Attic red-figure kylix (c. 500 BCE). Athens 1666.

Herakles wrestles with the giant Antaios in Libya. Both figures are named on the vase.

Photo: Jerónimo Roure Pérez
Copyright: (CC BY-SA 4.0), background removed.

Herakles & Bousiris

Attic red-figure pelike from Boeotia (c. 500-450 BCE).
Athens 9683.

Herakles near the altar, killing Bousiris and his priests.

Photo: Marsyas / Wikimedia

Copyright: (CC BY-SA 2.5), background removed.

Herakles at Troy

Herakles' interaction with Laomedon and Hesione at Troy might be his most prolific "side quest," and it largely falls under the radar. He defeated a ketos (sea monster) and put together an expedition that successfully conquered Troy - the impenetrable, god-built walls of Troy...that a generation later, an army of united Greek forces from all over the Aegean could not breach in 10 years of trying. Apollodorus notes that Herakles' return journey from the Asiatic home of the Amazons with the Belt of Hippolyte took him past the city of Troy, ruled by Laomedon:

It happened at that time that the city was in difficulties because of the wrath of Apollo and Poseidon. For Apollo and Poseidon, desiring to test the insolence of Laomedon, made themselves look like mortals and promised to build walls around Pergamon for a fee. But after they built the walls, Laomedon would not pay them. For this reason Apollo sent a plague, and Poseidon sent a sea monster that was carried up on shore by a tidal wave and made off with the people in the plain.

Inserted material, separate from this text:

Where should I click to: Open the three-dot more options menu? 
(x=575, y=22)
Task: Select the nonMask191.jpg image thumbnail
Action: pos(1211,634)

The oracles said that there would be an end to the misfortunes if Laomedon set out his daughter Hesione as food for the sea monster, so he set her out and fastened her to the cliffs near the sea. [3]

This episode is so remarkably similar to the story of Perseus and Andromeda on the other side of the Greek world that one might wonder whether the Windows shortcuts for copy and paste aren't the oldest editorial tools in publishing history.[4] In any case, Herakles noticed Hesione chained, he made a deal with Laomedon to save her and slay the ketos (sea monster). However, Hesione was one of only a few princesses Herakles did not show interest in sexual relations with, or he simply valued the prized mares in Laomedon's stables more. Herakles agreed to rescue Hesione in exchange for the mares. The horses were, to be fair, very special. They were from Zeus' stables given to Laomedon's grandfather, Tros, as compensation for the rape of his son and heir, Ganymede.[5] Laomedon reneged on his deal once Herakles rescued Hesione, and Herakles swore revenge, but he hadn't the time at the moment as he was still obligated to serve Eurystheus.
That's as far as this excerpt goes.